DeAngelis Legal’s pandemic planning for businesses is a list of topics you should address in light of the COVID-19 outbreak. For individual topics see Pandemic Planning for Individuals.
CARES Act for Businesses.
The CARES Act has significant financial benefits for businesses, including employee retention credits, payroll tax deferral, pension funding deferral and income tax relief. A little gem for employees is also included for those employers with an educational assistance program. The CARES Act expands the definition to include employer payments of student loan debt for 2020. Therefore, employers may make payments to an employee’s student loan debt of up to $5,250 that an employee may exclude from income. For more information on how the CARES Act impacts businesses see CARES Act for Businesses.
Businesses should review force majeure clauses in contracts with customers, vendors and master contractors. These provisions relieve the parties from performing their contractual obligations because of unforeseeable events out of their control such as acts of nature, war, terrorism and condemnation. Generally, the provisions are construed narrowly to include only the items listed and economic hardship is not enough to qualify. In the current pandemic, whether a party is released will depend on whether disease, epidemic or pandemic is listed in the clause, whether the company is an essential business and whether the company could have done something to mitigate the impact of the pandemic.

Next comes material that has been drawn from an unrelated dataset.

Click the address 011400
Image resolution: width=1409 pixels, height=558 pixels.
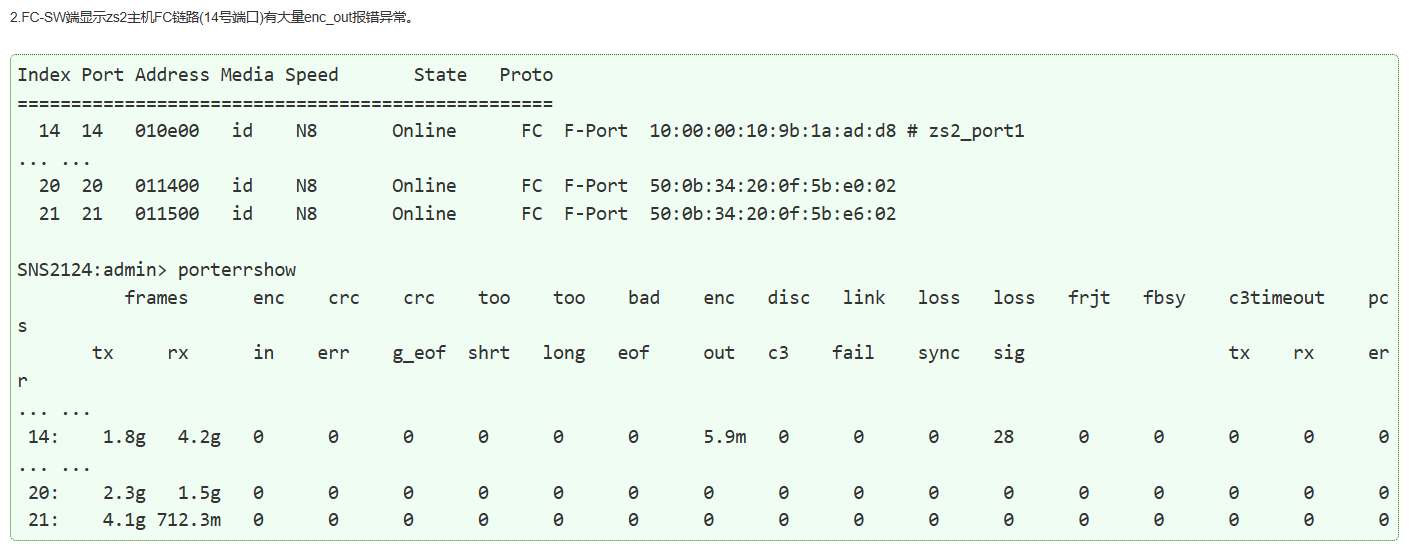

Please call us if you want more information on whether your particular force majeure provision will be interpreted for, or against, your business interests.
LLC Operating Agreements.
Arizona’s new LLC Act became effective September 1, 2019 and certain provisions of the Act require a review and potentially requires amendments to current operating agreements on or before September 1, 2020. Limited liability companies should review their current operating agreements and discuss whether to modify certain provisions of the new law, such as the information rights and process for obtaining information, transferee rights, causes of dissolution, derivative action rights and the fiduciary duties of loyalty and care. For more on Arizona’s new LLC Act see Arizona’s New LLC Act.
Business Continuity Plans.
A business continuity plan can be a valuable resource to maintain the continued viability of your business. Unfortunately, the plans of some closely held business are largely a set of informal arrangements or word of mouth policies. Take the time to identify the key pieces of your business – key people, equipment, locations, identify the foreseeable risks and outline potential solutions for addressing the loss of the key component.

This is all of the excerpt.